Documentation
¶
Overview ¶
Package batcher implements a continuous batching scheduler for inference serving. (Stability: beta)
Package batcher implements a continuous batching scheduler for inference serving.
Unlike fixed-batch schedulers that pad all sequences to the same length and wait for the entire batch to finish, a continuous batching scheduler:
- Assembles variable-length (ragged) batches each step with zero padding.
- Evicts completed sequences immediately, freeing the slot for a new request.
- Fills vacated slots from the pending queue without stalling active sequences.
This approach typically achieves 2x+ throughput over fixed batching at the same concurrency because GPU cycles are never wasted on padding tokens and slots are never blocked by the slowest sequence in the batch.
Index ¶
Constants ¶
This section is empty.
Variables ¶
This section is empty.
Functions ¶
This section is empty.
Types ¶
type CompletionResult ¶
CompletionResult is delivered to the caller when a request finishes.
type Option ¶
type Option func(*Scheduler)
Option configures a Scheduler.
func WithPollInterval ¶
WithPollInterval sets how often the scheduler checks for new work when idle.
type Request ¶
type Request struct {
ID string // Caller-assigned identifier.
Tokens []int // Input token IDs (prompt).
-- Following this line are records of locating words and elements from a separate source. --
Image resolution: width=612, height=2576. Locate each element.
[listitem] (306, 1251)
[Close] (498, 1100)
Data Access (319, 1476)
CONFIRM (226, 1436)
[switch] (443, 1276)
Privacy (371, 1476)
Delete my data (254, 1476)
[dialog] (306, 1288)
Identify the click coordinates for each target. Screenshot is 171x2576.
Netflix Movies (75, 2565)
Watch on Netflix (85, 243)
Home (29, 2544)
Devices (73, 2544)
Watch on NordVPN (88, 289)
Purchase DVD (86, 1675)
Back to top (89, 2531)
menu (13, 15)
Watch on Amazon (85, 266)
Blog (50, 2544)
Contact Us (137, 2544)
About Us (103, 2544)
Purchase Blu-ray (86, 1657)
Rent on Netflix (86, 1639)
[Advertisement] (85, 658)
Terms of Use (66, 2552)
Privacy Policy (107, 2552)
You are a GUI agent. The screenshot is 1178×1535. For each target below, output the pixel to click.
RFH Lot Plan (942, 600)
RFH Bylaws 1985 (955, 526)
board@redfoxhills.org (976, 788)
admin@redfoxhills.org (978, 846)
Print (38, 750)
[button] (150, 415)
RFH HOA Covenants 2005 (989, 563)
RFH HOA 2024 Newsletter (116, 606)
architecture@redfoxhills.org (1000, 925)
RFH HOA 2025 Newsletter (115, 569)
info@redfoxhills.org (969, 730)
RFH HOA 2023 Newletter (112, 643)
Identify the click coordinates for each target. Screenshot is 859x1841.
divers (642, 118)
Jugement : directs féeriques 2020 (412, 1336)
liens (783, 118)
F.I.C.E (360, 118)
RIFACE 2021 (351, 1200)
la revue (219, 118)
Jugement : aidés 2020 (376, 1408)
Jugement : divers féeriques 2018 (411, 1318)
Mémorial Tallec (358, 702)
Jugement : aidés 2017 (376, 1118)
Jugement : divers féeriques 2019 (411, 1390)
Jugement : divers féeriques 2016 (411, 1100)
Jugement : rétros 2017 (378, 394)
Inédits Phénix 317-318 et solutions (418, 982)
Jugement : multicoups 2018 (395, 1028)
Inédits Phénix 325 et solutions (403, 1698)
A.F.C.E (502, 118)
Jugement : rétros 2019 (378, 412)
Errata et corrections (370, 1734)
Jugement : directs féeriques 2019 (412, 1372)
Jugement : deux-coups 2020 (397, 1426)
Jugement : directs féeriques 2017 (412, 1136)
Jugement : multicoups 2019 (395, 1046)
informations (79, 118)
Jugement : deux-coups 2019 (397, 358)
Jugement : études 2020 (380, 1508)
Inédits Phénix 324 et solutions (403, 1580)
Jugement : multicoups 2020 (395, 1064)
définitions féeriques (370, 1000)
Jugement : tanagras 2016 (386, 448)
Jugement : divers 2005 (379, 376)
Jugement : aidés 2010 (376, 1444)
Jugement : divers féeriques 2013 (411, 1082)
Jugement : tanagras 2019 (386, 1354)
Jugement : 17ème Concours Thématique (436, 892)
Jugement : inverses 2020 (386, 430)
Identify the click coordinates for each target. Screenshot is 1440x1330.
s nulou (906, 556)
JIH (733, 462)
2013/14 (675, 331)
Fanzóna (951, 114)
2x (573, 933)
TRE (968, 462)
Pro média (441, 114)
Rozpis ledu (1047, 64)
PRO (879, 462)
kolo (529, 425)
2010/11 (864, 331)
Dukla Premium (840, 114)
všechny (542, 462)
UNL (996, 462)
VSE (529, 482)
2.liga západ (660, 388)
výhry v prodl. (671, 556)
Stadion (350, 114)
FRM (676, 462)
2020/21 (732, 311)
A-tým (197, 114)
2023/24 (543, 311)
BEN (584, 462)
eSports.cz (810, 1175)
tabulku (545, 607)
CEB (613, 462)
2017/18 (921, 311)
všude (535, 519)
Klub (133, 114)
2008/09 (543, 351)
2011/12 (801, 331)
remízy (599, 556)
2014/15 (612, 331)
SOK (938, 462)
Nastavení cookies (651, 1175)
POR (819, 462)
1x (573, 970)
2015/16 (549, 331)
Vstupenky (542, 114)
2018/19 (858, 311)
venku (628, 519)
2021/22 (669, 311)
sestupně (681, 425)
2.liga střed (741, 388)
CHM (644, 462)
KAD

// MaxNewTokens is the maximum number of decode steps for this request.
MaxNewTokens int
}
Request represents an incoming inference request.
type Scheduler ¶
type Scheduler struct {
// contains filtered or unexported fields
}
Scheduler implements continuous batching.
func New ¶
New creates a continuous batching scheduler.
maxBatchSize controls the maximum number of concurrent active slots. stepFn is invoked once per decode step with the current ragged batch.
func (*Scheduler) Start ¶
func (s *Scheduler) Start()
Start begins the scheduling loop in a background goroutine.
type Slot ¶
type Slot struct {
Request Request
GeneratedToks []int // Tokens produced so far (decode output).
Done bool // True once the sequence is finished.
}
Slot tracks the state of one active sequence inside the scheduler.
type StepBatch ¶
type StepBatch struct {
Slots []*Slot
}
StepBatch is the ragged batch handed to the caller each step. It contains only active (non-done) slots with their actual token counts — no padding is ever added.
func (*StepBatch) TotalTokens ¶
TotalTokens returns the total number of tokens across all slots (prompt + generated). Because the batch is ragged this is a simple sum, not maxLen * batchSize.